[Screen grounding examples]

===

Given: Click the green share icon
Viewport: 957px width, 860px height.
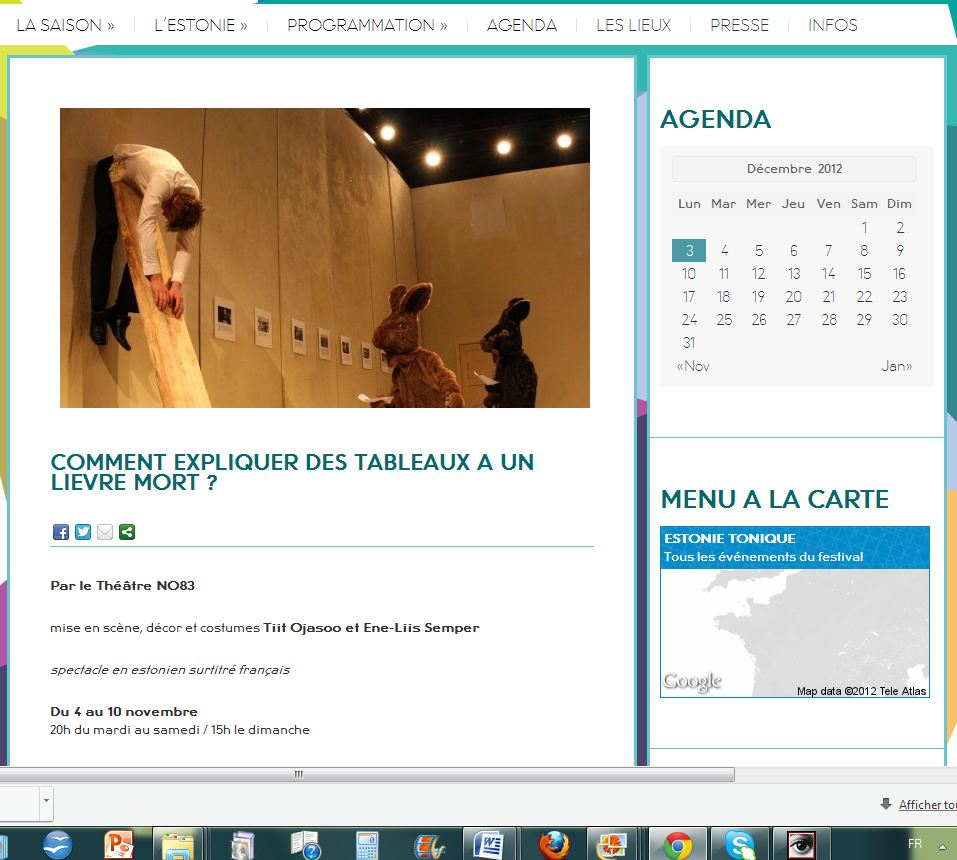Looking at the screenshot, I should [x=127, y=532].
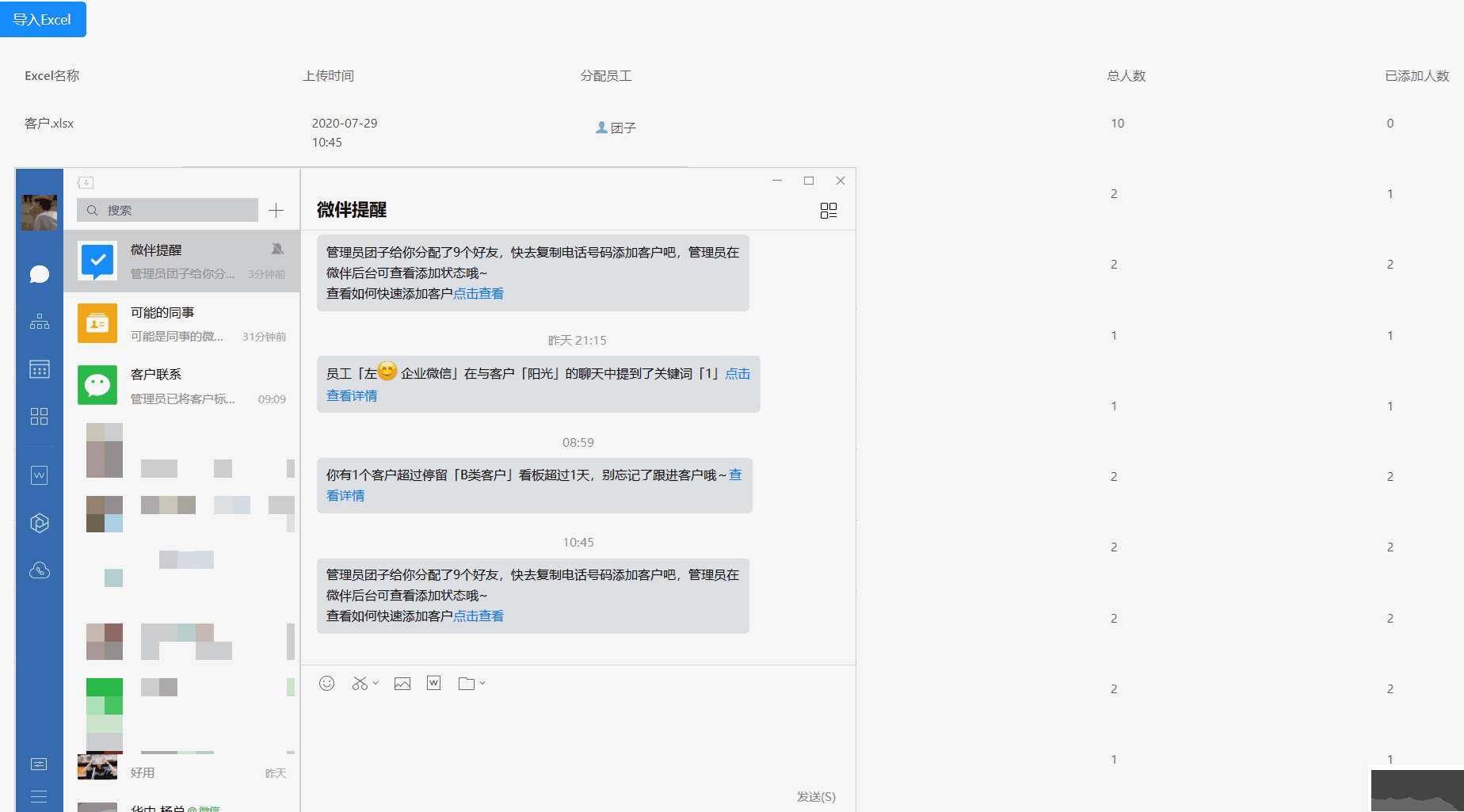Open the Contacts organization icon in the sidebar
The image size is (1464, 812).
39,322
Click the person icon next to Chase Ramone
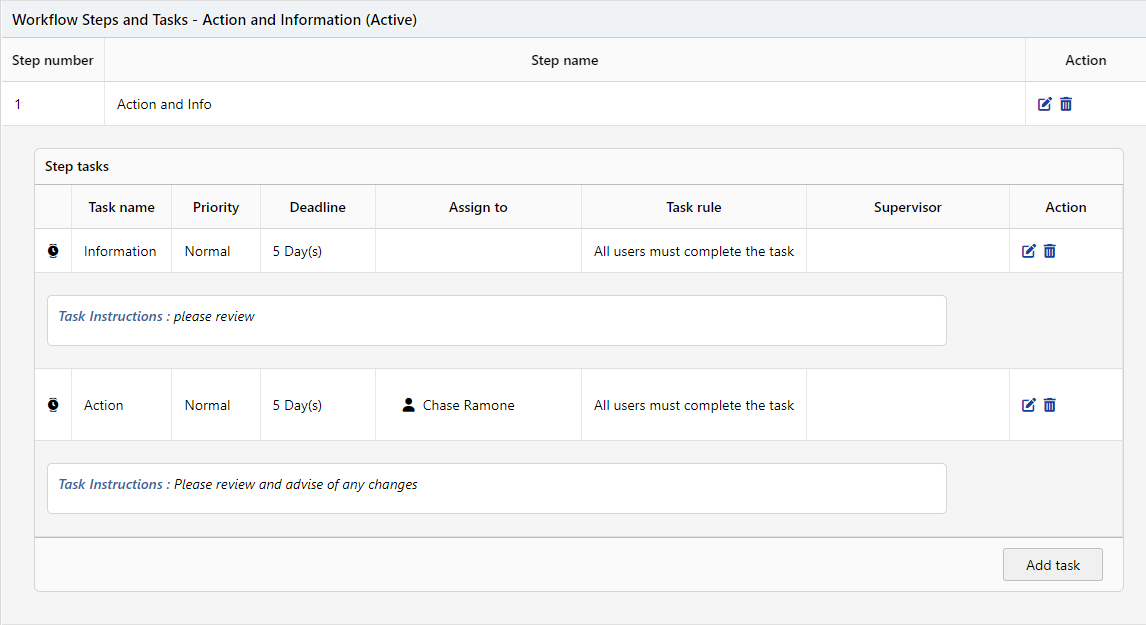The width and height of the screenshot is (1146, 625). 409,405
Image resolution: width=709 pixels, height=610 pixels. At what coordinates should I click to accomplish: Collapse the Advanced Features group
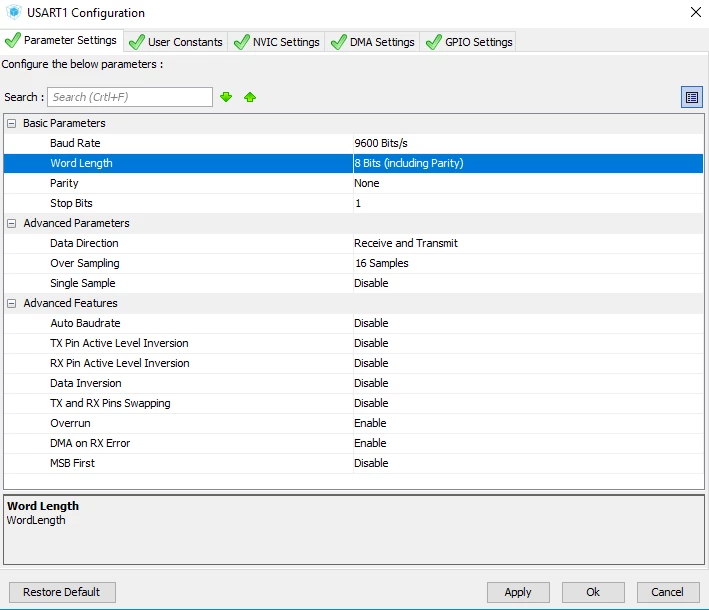12,303
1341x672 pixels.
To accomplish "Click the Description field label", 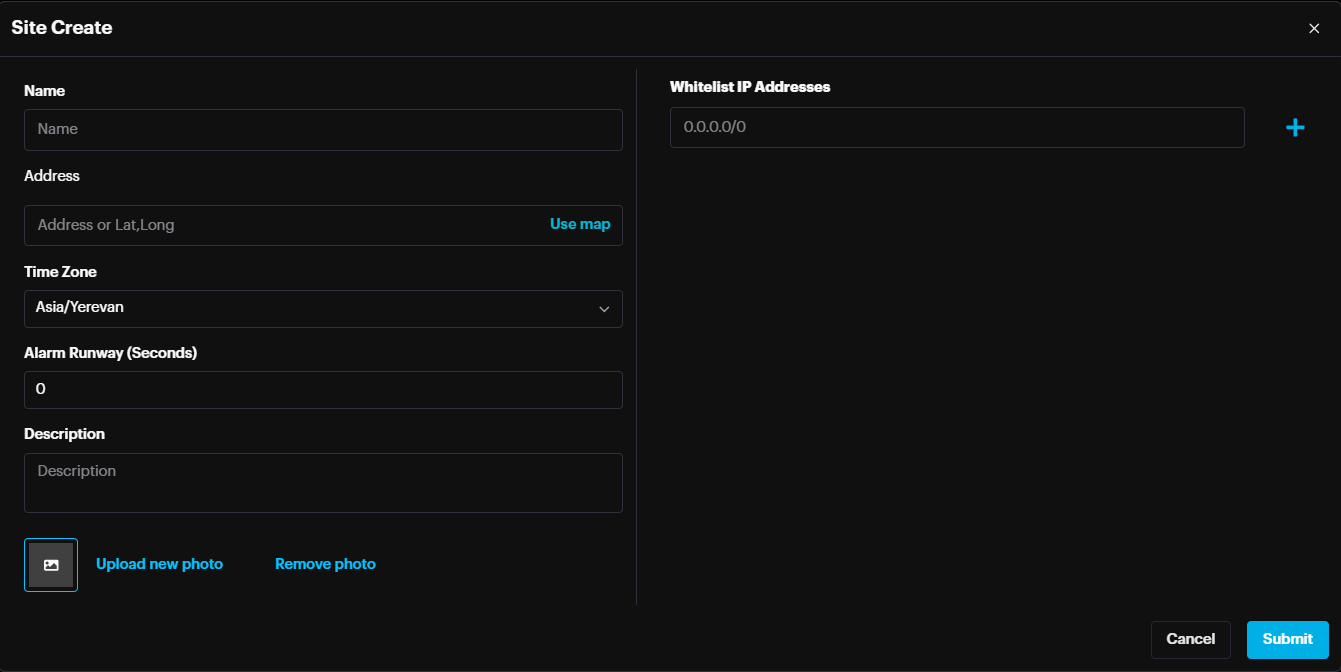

===

Put every line of the data above into a Markdown table with the columns Row and Line, numbering each row and skipping blank lines. Leave the pictures out of the table.

WRITTEN REPLY:
| Row | Line |
|---|---|
| 1 | Given: Click the green share icon |
| 2 | Viewport: 957px width, 860px height. |
| 3 | Looking at the screenshot, I should [x=127, y=532]. |
| 4 | Open the Contacts organization icon in the sidebar |
| 5 | The image size is (1464, 812). |
| 6 | 39,322 |
| 7 | Click the person icon next to Chase Ramone |
| 8 | The width and height of the screenshot is (1146, 625). 409,405 |
| 9 | Image resolution: width=709 pixels, height=610 pixels. At what coordinates should I click to accomplish: Collapse the Advanced Features group |
| 10 | 12,303 |
| 11 | 1341x672 pixels. |
| 12 | To accomplish "Click the Description field label",  |